You Can Spend Over $81,000 On A Fuckin' Acura MDX

We now live in a world where you can spend 81 thousand of your American dollars on an Acura MDX

We've all done it. We've all gone on a car's configurator to see just how expensive we can make it. Well, today I did that and made a gruesome discovery: You can now load up an Acura MDX to over $81,000.

No that isn't a typo. You can spend 81 thousand of your hard-earned American dollars on a car that starts at just $48,000. Who is this for? Who let this happen? I truly don't know.

Now, it should be said you do have to pack in a whole lot to get to this price.
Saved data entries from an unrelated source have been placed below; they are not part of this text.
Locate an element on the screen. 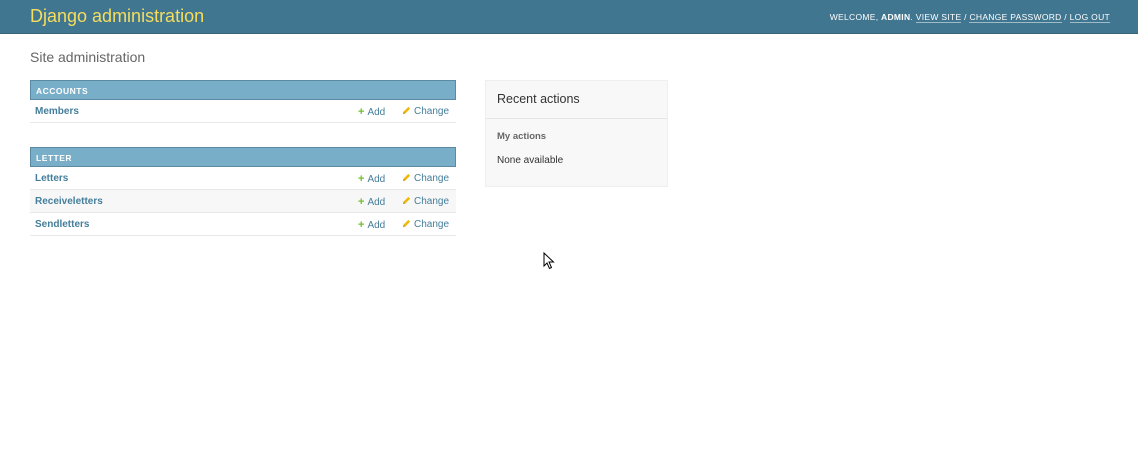 The width and height of the screenshot is (1138, 451). log-out-link: LOG OUT is located at coordinates (1090, 18).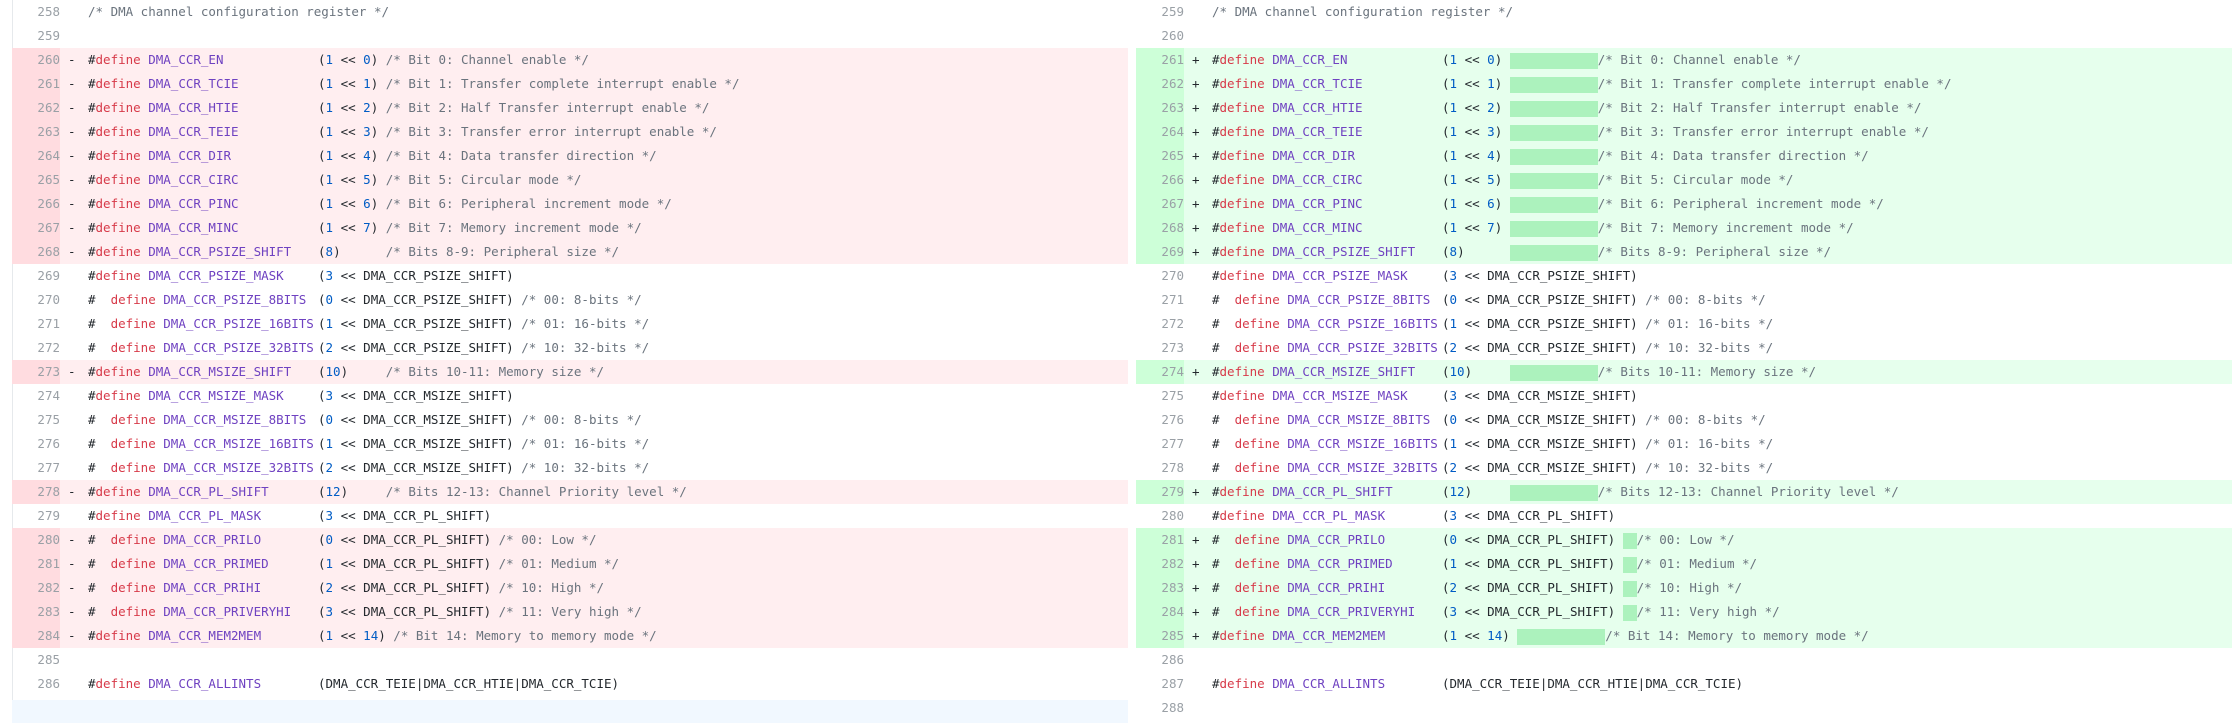  What do you see at coordinates (48, 132) in the screenshot?
I see `line-number-text: 263` at bounding box center [48, 132].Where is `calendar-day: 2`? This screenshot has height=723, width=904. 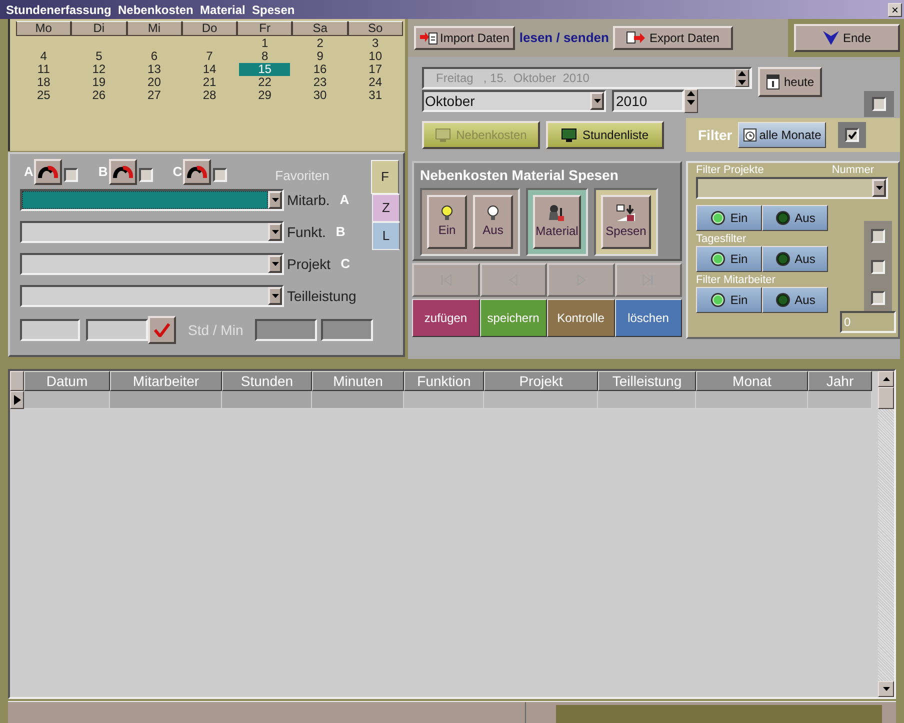 calendar-day: 2 is located at coordinates (320, 44).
First, you have to get the Type-S variant, with a 355 horsepower turbocharged V6. That starts at an already beefy $66,700 (which is more than the equivalent BMW X5). Then, you've got to get yourself the "Type-S Advance" package. That'll bring the price to $72,050. From there you are just a paint color and a boatload of optional accessories away from a grand total of $81,132... for a goddamn Acura MDX.

Some of those accessories include illumined doorsills, "premium" carpets, a black-chrome Type-S badge and an Acura logo projector on the bottom of the doors. What the hell is happening???

I swear to God Acura is fucking with me.

Who in their right and sane mind would buy something like this? Even at $72,550 — the price before adding options — why would you do this. There are so many better options out there, including a cheaper Acura MDX.

I don't get it, man. I just don't get it. I just watched One Flew Over the Cuckoo's Nest this weekend for the first time — maybe Danny DeVito's character would be into it. Though, he's probably more of a Lamborghini guy if Always Sunny is to be trusted.

I don't know, man. Cars are so expensive. I'm tired.